* [PATCH V4 0/1] bpf: control events stored in PERF_EVENT_ARRAY maps trace data output when perf sampling
@ 2015-10-19 10:37 Kaixu Xia
2015-10-19 10:37 ` [PATCH V4 1/1] " Kaixu Xia
0 siblings, 1 reply; 4+ messages in thread
From: Kaixu Xia @ 2015-10-19 10:37 UTC (permalink / raw)
To: ast, davem, acme, mingo, a.p.zijlstra, masami.hiramatsu.pt, jolsa,
daniel
Cc: xiakaixu, wangnan0, linux-kernel, pi3orama, hekuang, netdev
Previous patch V3 url:
https://lkml.org/lkml/2015/10/16/101
This patchset introduces the new perf_event_attr attribute
'soft_disable'. The already existed 'disabled' flag doesn't
meet the requirements. The cpu_function_call is too much
to do from bpf program and we control the perf_event stored in
maps like soft_disable, so if the 'disabled' flag is set to
true, we can't enable/disable the perf event by bpf programs.
----
- **To be done**:
Please name the new perf_event_attr attribute that the patch email introduces. The records come from a separate source.
----
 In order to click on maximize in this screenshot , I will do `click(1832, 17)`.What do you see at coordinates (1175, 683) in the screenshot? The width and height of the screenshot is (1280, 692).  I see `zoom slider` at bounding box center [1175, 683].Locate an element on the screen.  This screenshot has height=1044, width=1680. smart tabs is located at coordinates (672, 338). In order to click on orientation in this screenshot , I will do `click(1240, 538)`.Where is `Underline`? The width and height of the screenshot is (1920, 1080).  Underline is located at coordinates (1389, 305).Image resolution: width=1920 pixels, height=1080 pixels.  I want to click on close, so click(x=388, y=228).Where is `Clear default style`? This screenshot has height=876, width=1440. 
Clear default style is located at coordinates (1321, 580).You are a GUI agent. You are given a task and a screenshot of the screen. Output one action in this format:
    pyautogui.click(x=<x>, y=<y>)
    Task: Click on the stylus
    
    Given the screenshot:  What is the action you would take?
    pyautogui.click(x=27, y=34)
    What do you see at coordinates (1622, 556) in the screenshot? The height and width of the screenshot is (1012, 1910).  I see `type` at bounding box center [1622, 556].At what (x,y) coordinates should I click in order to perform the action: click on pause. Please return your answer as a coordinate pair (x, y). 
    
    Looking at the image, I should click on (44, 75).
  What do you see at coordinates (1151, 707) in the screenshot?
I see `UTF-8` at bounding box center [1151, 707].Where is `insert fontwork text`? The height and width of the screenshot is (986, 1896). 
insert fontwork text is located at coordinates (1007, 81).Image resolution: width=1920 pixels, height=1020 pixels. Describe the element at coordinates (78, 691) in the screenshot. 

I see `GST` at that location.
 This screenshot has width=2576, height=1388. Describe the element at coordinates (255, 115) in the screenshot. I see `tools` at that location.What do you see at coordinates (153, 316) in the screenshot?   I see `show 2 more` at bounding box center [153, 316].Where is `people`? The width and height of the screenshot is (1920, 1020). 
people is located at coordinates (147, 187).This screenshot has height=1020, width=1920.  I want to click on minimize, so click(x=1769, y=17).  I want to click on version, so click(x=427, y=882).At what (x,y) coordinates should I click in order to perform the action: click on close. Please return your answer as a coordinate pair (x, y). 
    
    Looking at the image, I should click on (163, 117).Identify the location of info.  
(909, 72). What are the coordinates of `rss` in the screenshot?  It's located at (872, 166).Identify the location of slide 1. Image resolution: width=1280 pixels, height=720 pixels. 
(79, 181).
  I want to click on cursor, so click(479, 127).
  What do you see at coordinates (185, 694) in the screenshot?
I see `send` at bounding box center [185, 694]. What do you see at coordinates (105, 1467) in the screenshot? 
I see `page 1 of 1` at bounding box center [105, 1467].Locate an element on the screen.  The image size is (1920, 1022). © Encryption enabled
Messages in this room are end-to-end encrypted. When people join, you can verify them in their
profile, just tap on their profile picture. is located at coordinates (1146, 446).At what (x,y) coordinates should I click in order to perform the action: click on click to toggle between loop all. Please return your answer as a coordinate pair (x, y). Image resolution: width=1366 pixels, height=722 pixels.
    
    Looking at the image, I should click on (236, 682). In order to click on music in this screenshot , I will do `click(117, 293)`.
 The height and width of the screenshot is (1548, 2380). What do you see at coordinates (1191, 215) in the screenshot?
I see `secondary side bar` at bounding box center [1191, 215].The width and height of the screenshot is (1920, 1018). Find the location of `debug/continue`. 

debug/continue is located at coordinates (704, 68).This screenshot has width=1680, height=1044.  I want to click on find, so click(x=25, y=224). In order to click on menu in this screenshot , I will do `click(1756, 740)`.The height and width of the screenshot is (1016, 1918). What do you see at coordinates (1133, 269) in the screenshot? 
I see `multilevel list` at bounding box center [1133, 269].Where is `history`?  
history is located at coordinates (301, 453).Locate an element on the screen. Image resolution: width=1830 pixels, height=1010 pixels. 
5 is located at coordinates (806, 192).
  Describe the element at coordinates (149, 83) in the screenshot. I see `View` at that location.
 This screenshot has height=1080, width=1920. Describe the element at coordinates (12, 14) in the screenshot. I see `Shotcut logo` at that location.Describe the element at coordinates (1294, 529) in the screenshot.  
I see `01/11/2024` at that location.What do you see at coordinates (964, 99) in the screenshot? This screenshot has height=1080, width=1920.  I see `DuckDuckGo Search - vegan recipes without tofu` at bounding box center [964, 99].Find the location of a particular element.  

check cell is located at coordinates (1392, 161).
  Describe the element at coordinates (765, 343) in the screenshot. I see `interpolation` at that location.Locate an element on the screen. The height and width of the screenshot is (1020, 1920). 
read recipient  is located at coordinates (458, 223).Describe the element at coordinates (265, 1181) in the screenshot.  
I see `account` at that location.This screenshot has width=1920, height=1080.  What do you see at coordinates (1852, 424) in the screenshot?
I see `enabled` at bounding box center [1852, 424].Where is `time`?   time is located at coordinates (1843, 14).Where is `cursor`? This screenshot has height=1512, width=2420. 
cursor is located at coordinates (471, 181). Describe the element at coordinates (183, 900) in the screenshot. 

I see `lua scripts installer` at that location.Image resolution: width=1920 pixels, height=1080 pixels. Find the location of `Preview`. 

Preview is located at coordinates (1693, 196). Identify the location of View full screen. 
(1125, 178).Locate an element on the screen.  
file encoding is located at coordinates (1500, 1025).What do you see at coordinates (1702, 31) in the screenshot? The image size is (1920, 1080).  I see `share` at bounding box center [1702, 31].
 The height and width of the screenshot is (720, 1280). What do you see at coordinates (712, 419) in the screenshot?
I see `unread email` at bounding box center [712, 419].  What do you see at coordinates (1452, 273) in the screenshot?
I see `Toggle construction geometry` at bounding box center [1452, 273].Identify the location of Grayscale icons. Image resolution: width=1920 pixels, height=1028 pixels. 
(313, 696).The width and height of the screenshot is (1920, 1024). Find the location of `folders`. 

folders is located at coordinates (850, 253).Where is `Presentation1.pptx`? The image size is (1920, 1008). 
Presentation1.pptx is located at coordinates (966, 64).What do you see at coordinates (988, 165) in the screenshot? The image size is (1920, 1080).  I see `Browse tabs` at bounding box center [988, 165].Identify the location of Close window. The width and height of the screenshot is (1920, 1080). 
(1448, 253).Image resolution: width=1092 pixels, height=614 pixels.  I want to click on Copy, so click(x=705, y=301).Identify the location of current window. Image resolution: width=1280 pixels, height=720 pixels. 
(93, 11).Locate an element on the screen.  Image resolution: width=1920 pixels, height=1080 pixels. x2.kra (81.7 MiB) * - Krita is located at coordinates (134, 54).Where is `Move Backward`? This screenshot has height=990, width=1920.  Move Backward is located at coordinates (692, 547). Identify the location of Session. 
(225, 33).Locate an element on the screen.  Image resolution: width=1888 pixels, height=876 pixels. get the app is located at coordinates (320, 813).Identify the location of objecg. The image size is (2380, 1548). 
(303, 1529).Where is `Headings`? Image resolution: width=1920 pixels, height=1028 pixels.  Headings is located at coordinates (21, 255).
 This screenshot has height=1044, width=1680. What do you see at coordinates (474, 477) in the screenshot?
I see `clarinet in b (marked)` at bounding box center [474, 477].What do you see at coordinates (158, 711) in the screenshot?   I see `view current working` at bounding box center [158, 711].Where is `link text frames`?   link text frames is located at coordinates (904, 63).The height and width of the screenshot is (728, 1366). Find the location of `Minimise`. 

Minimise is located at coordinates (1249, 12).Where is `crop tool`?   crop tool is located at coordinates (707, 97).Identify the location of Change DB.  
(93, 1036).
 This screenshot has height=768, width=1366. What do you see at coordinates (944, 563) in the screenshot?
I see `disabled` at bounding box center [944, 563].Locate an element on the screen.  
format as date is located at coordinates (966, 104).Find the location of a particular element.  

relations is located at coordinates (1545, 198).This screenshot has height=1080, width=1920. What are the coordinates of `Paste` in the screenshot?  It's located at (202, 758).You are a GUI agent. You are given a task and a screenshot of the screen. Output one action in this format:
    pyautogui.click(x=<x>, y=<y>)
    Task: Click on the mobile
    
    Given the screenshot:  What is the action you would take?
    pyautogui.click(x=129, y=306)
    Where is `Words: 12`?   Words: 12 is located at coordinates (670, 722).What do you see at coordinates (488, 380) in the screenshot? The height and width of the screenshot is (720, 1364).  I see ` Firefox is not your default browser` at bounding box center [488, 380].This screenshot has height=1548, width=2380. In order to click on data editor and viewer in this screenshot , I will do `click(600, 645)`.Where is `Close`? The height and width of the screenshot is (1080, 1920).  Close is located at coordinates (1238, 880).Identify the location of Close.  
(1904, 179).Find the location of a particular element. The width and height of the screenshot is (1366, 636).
----
- **Correct answer**:
'soft_disable'